Photonic state engineering via energy-level crossing by giant atoms in topological waveguide QED setup

TL;DR

This paper introduces a novel method for photonic state engineering using nonlocal giant-atom coupling in topological waveguide QED, enabling controlled state manipulation via energy-level crossings.

Contribution

It demonstrates a new mechanism combining topological band structure and giant-atom coupling for programmable photonic state control in waveguide QED.

Findings

Achieves high-fidelity conversion of spatially split states into combined states.

Realizes robust photon transfer through sequential in-gap crossings.

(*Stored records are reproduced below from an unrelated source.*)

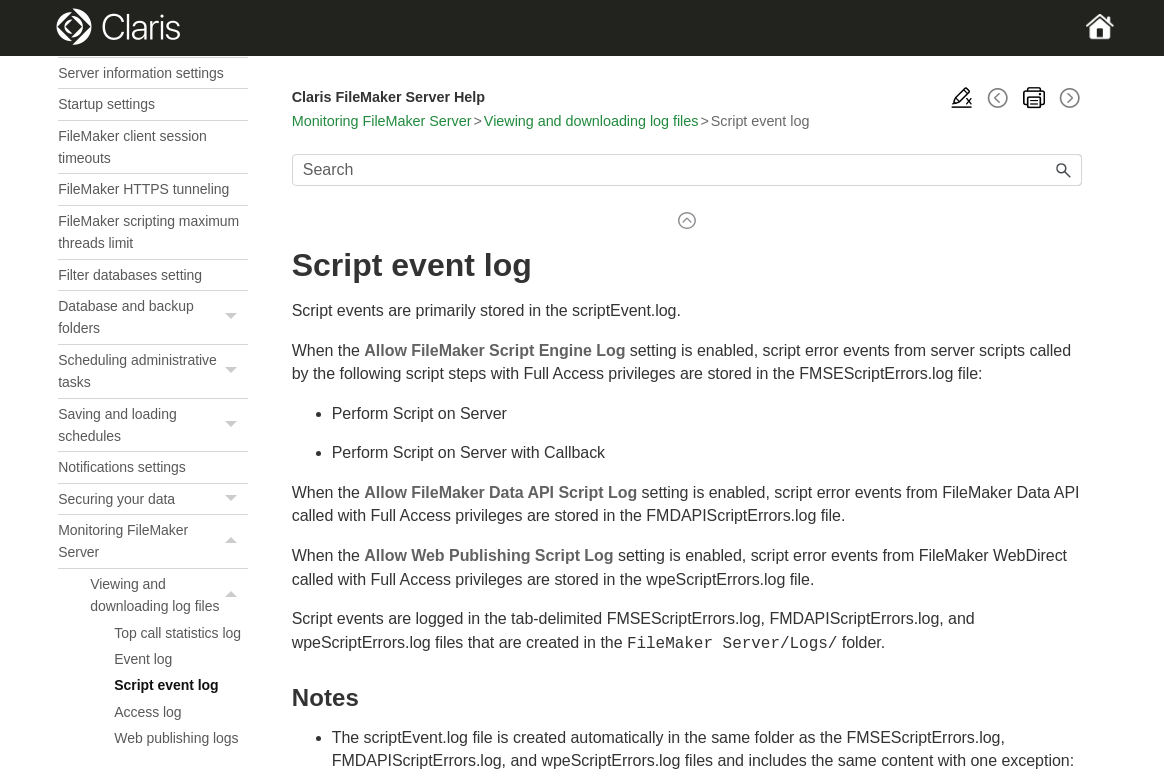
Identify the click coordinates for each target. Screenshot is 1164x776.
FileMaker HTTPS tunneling (143, 189)
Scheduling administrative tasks (153, 371)
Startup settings (106, 104)
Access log (147, 712)
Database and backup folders (153, 317)
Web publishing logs (176, 738)
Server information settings (141, 73)
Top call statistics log (177, 633)
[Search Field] (687, 170)
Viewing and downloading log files (169, 595)
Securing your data (153, 499)
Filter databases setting (130, 275)
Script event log (166, 685)
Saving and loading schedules (153, 425)
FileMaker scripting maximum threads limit (148, 232)
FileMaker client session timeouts (132, 147)
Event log (143, 659)
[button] (234, 317)
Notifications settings (122, 467)
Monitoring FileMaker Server (153, 541)
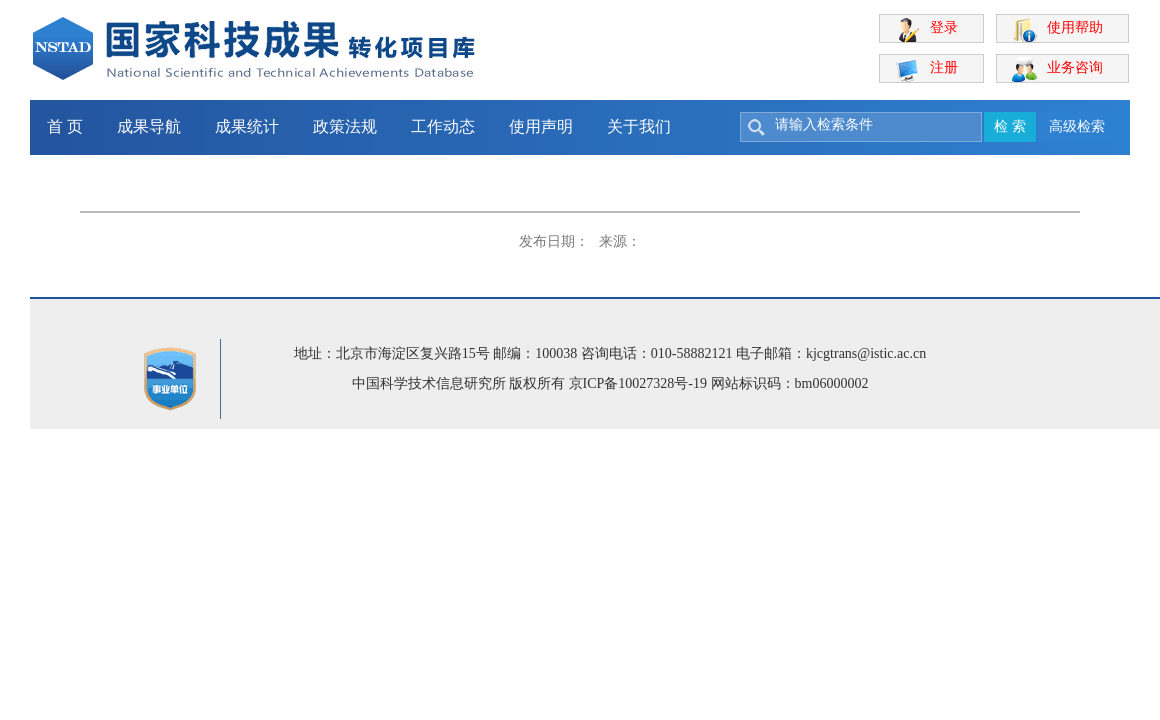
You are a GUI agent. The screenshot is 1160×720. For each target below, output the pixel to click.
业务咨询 (1075, 67)
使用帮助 (1075, 27)
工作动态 (443, 126)
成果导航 (149, 126)
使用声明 (541, 126)
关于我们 (639, 126)
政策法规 (345, 126)
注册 (944, 67)
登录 (944, 27)
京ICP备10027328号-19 (638, 383)
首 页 (65, 126)
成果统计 (247, 126)
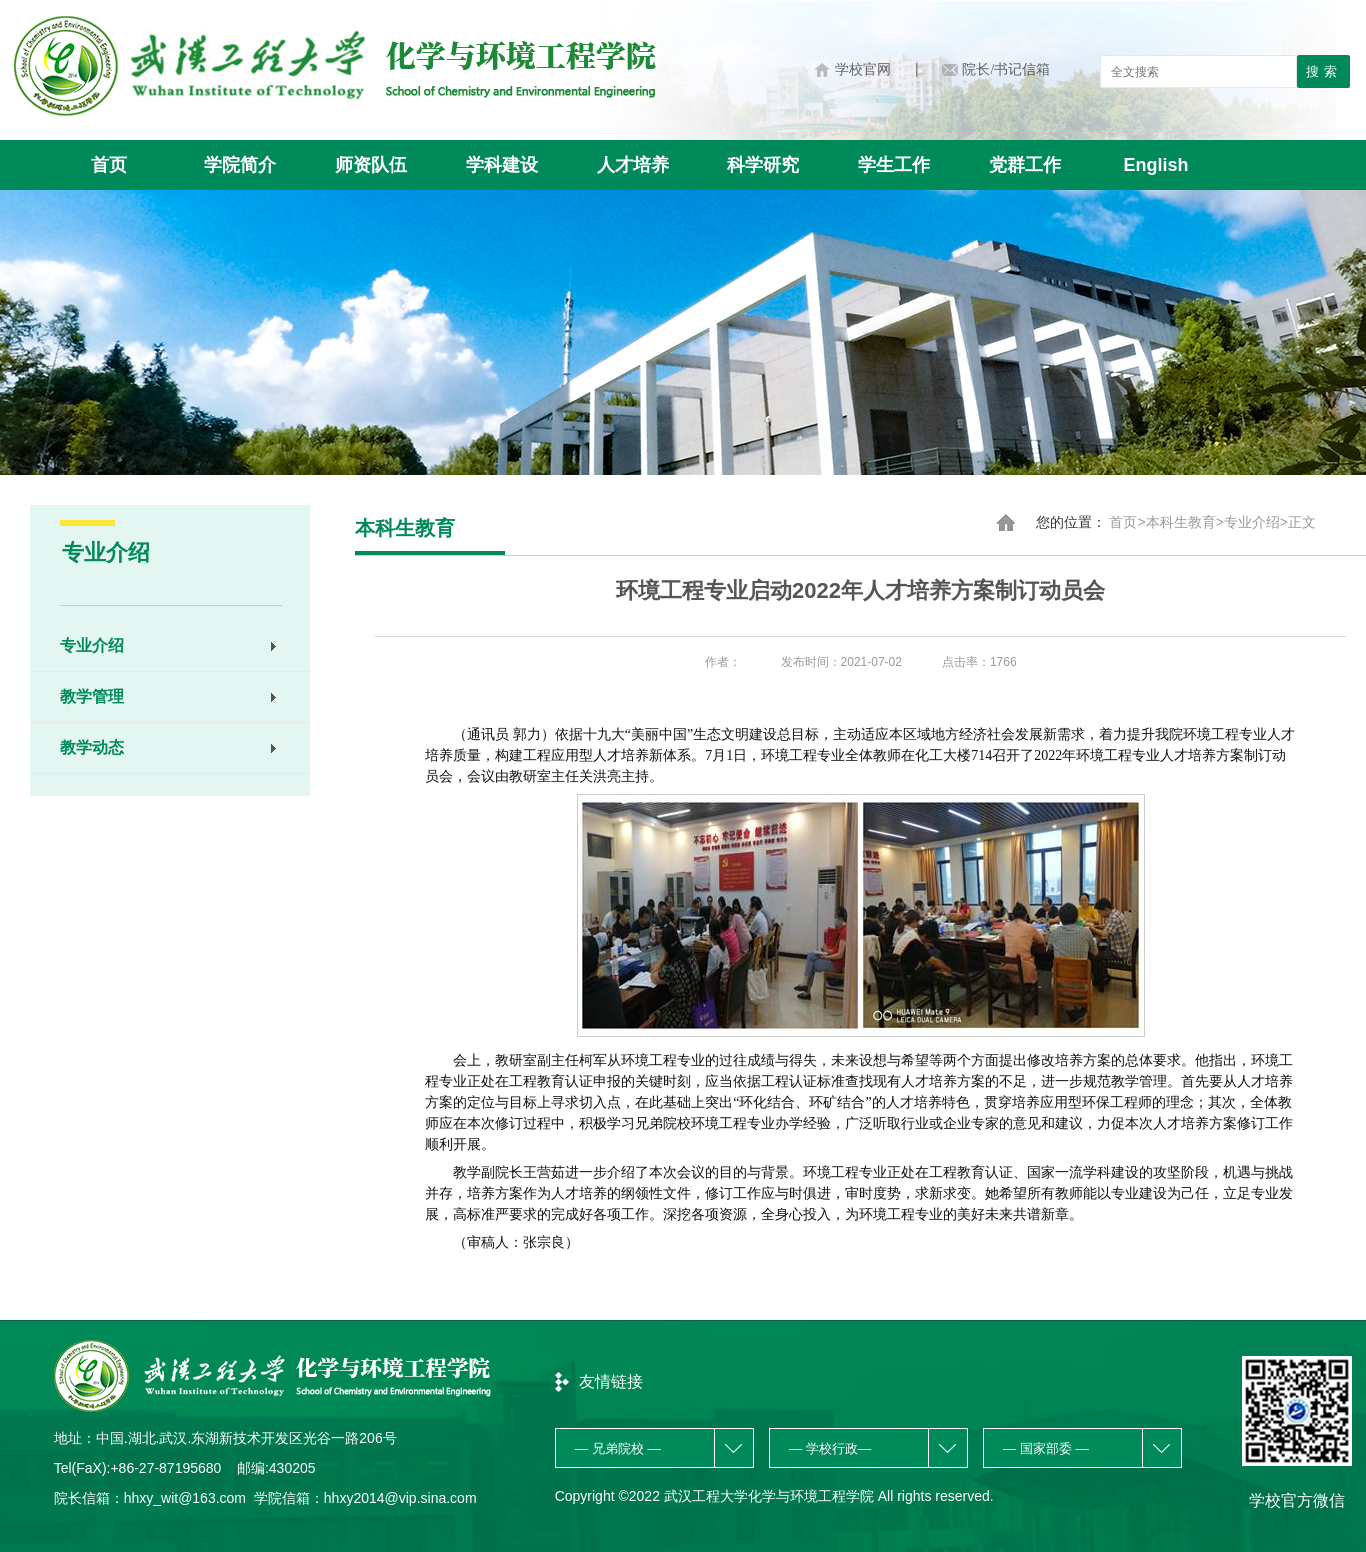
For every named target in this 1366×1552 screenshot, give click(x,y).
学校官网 (863, 69)
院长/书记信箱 (1006, 69)
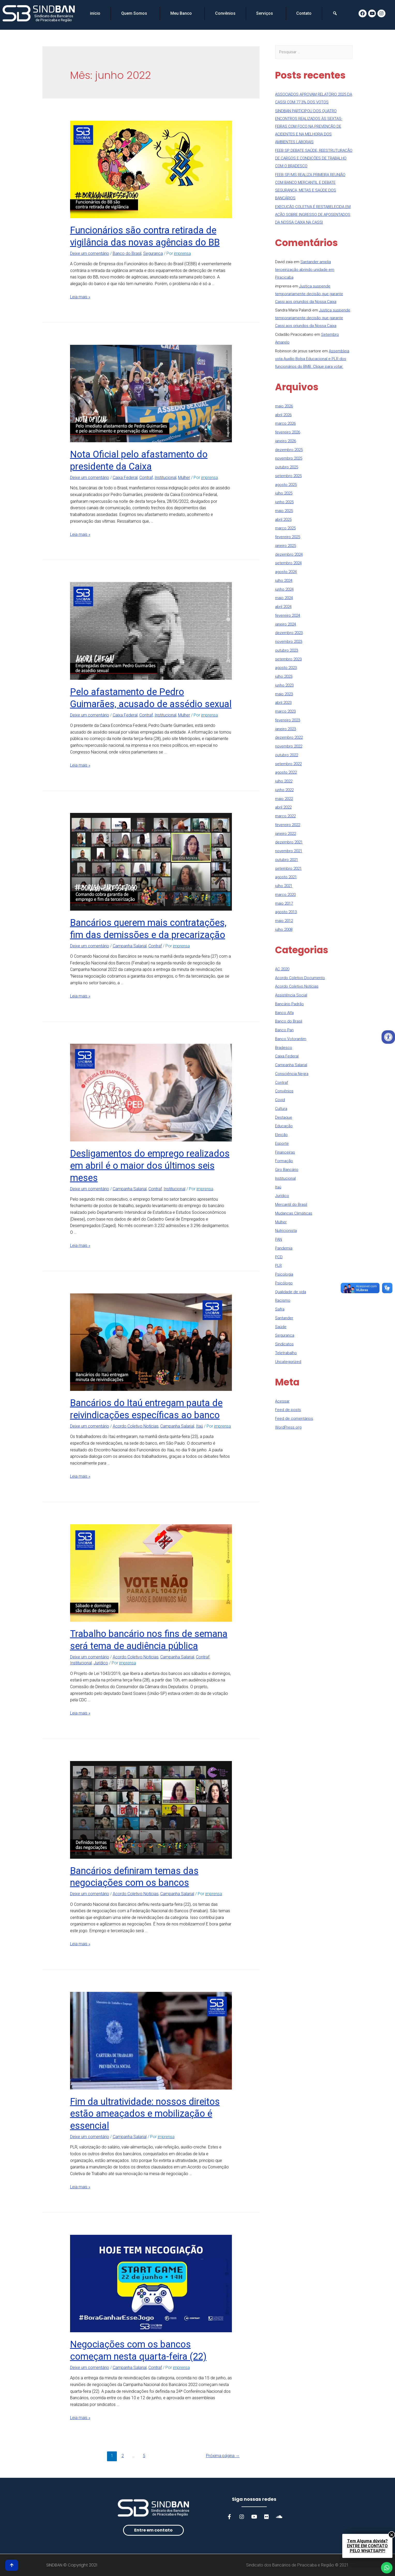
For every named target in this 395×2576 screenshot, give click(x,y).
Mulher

Shows controllable energy-level crossing protected by topological gap.

Abstract

Photonic state engineering in waveguide QED is typically based on local light-matter interactions. This limits its control over the spatial structure of bound photonic states. Here, we demonstrate a distinct mechanism arising from the interplay between nonlocal giant-atom coupling and topological band structure. Specifically, we consider giant atoms coupled to a Su-Schrieffer-Heeger waveguide and show that this configuration enables a controllable energy-level crossing protected by the topological gap. Adiabatically sweeping the atomic detuning across the crossing leads to a controlled exchange between distinct photonic bound states. In a two-giant-atom configuration, this mechanism achieves high-fidelity conversion of a spatially splitting state into a combining state. Extending this scheme to three-giant atoms, we further realize robust, shape-preserving photon transfer mediated by sequential in-gap crossings. Our results demonstrate how topology and nonlocal light-matter coupling can be combined to achieve programmable control of bound photonic states in waveguide QED platforms.